● Provided entries

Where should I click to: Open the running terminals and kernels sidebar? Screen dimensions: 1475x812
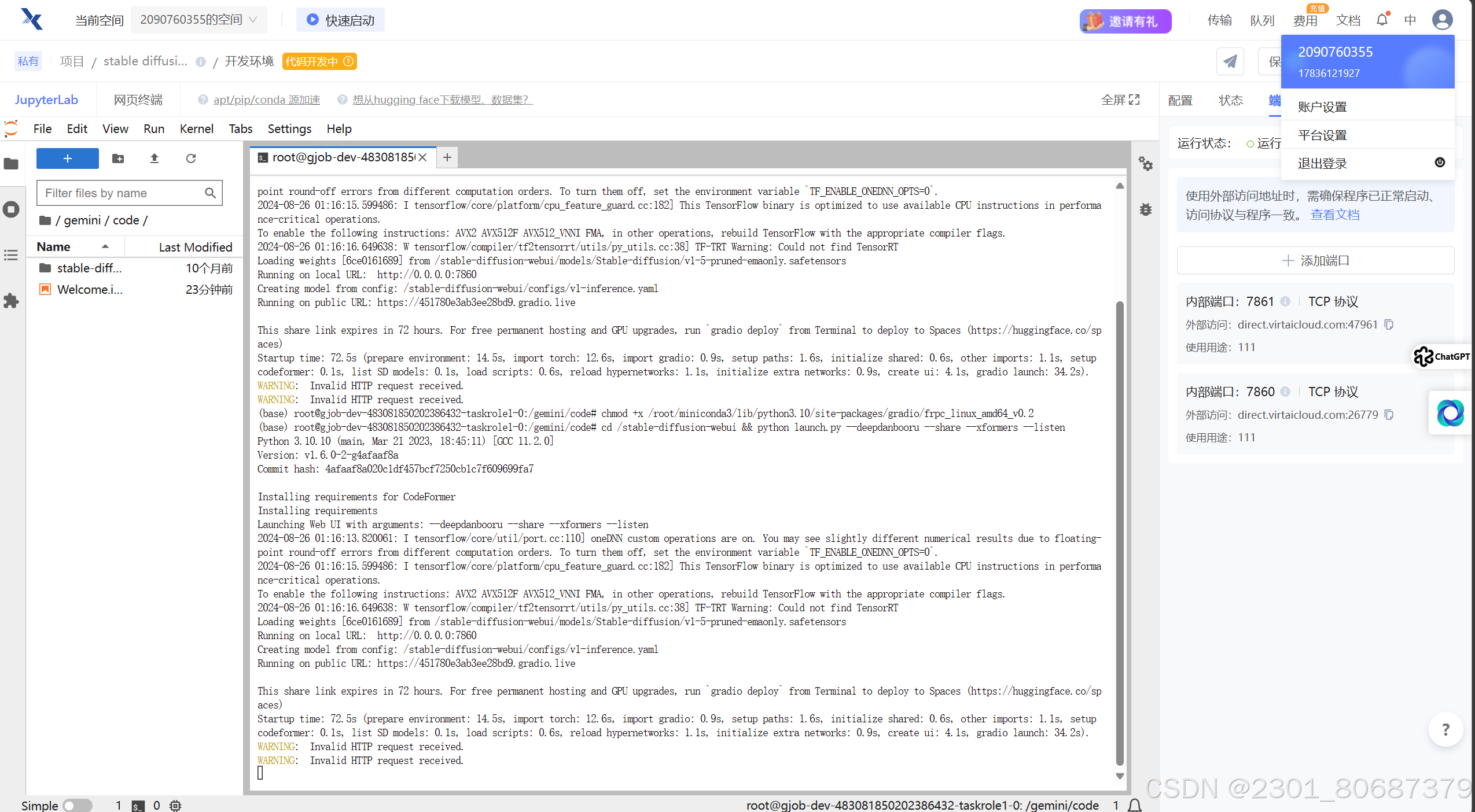click(11, 209)
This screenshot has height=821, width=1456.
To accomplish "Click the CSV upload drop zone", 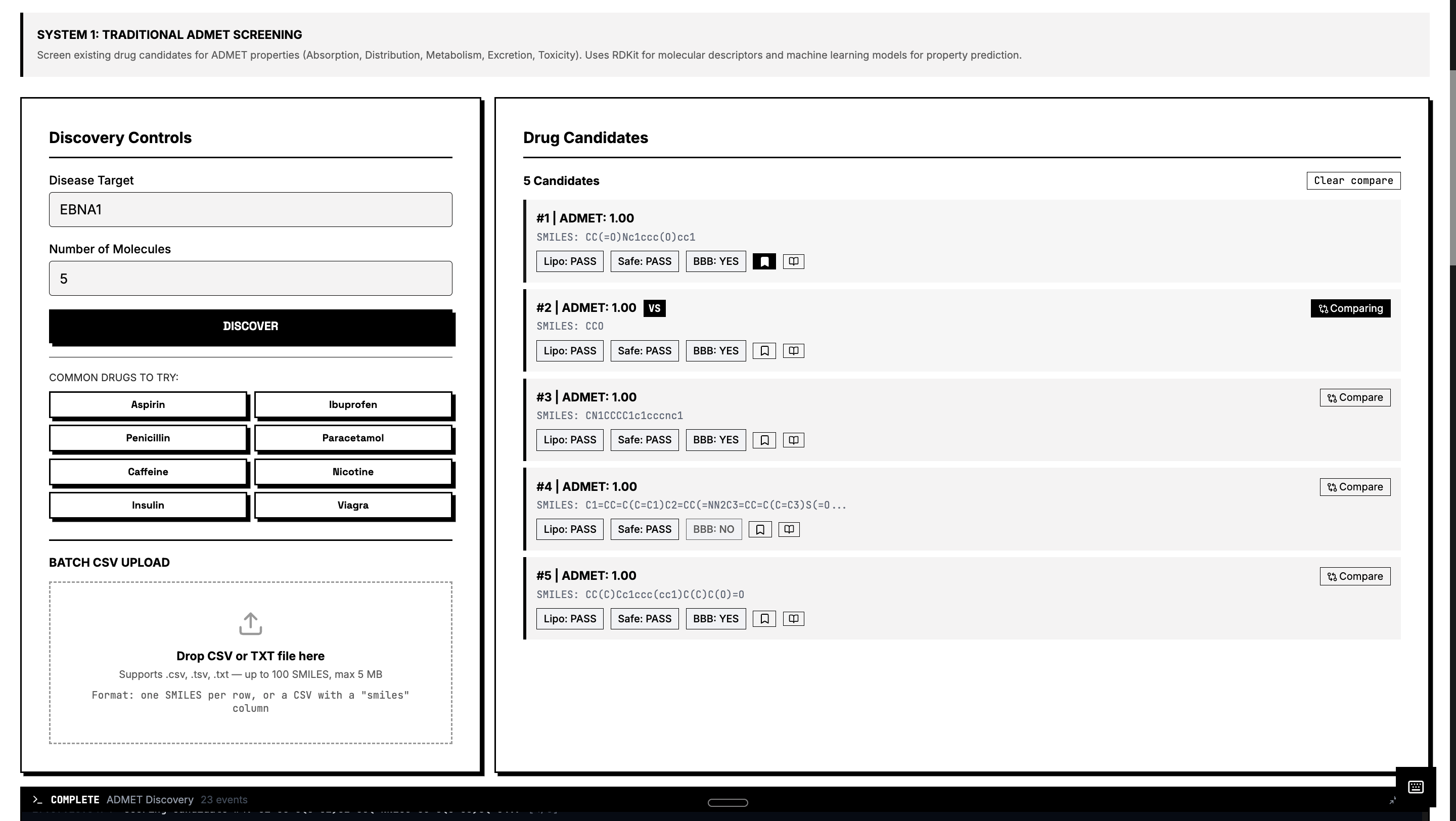I will (x=250, y=662).
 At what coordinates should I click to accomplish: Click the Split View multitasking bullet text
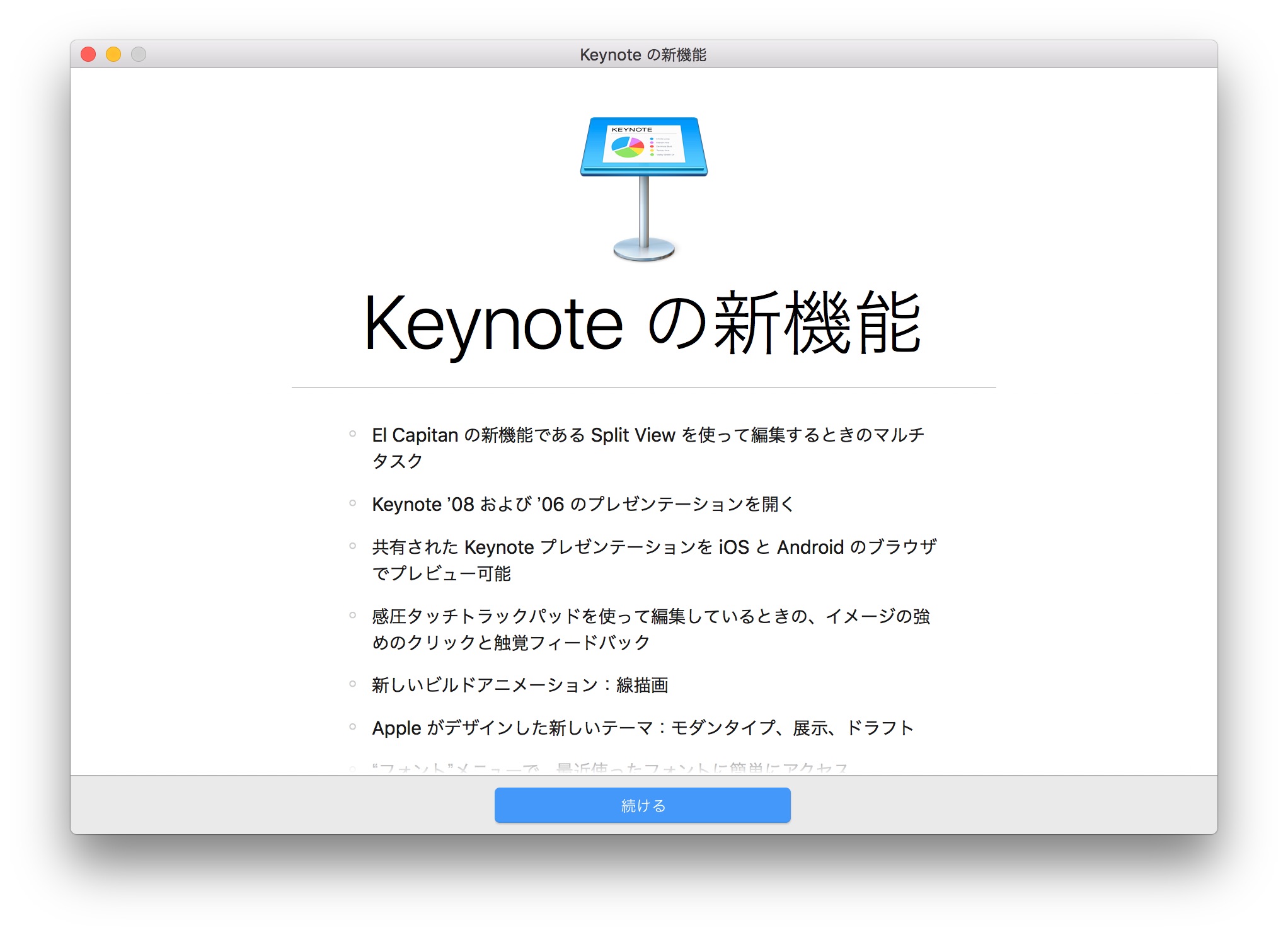click(x=648, y=435)
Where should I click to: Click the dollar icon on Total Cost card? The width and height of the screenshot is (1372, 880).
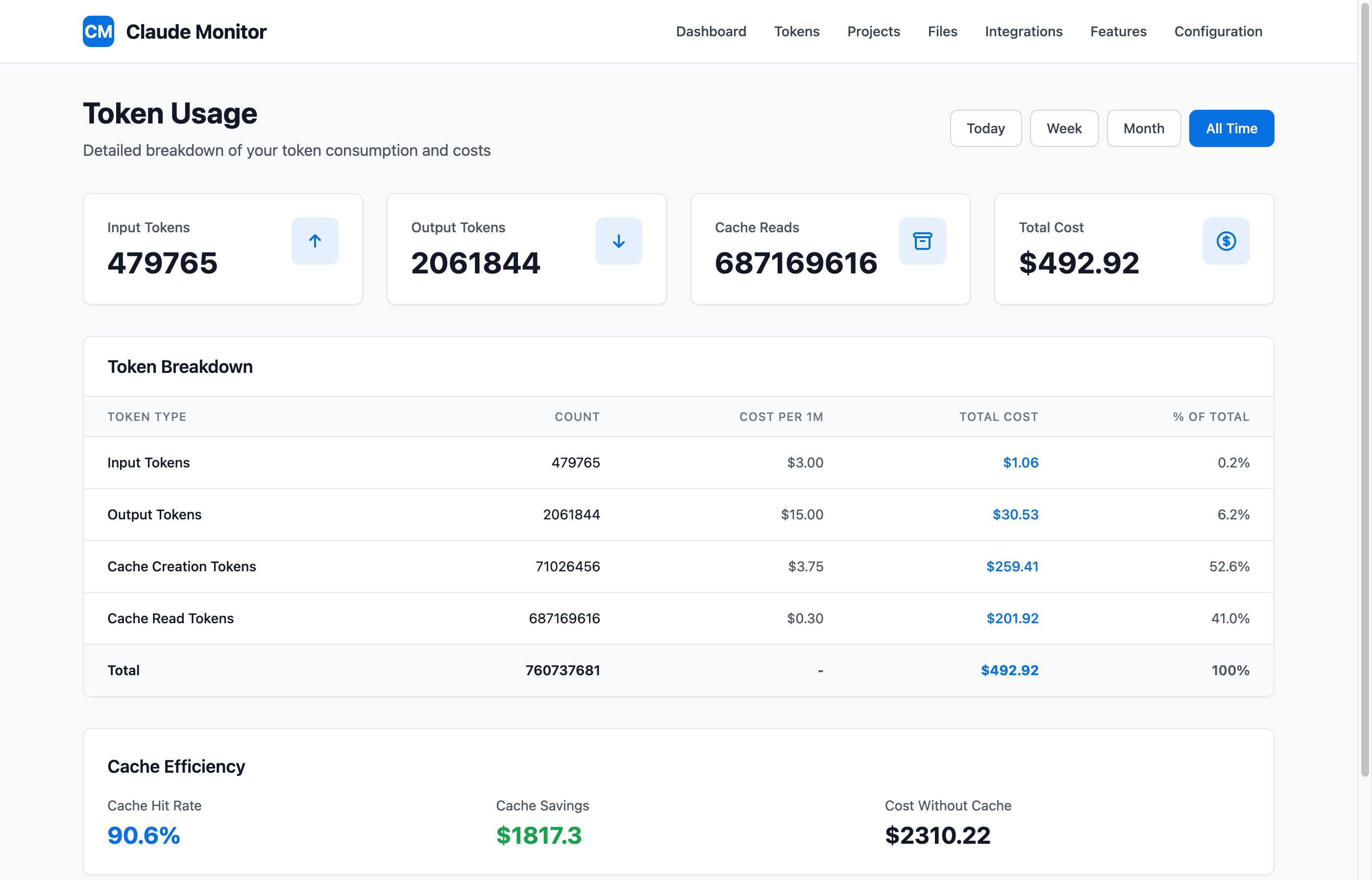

● Work item
Could you copy exactly, and with no pictures, the lines above from the one containing "At what coordinates" through the last line, both included?

● Response to the task
 At what coordinates should I click to accomplish: Click the Split View multitasking bullet text
click(x=648, y=435)
Where should I click to: Click the dollar icon on Total Cost card? The width and height of the screenshot is (1372, 880).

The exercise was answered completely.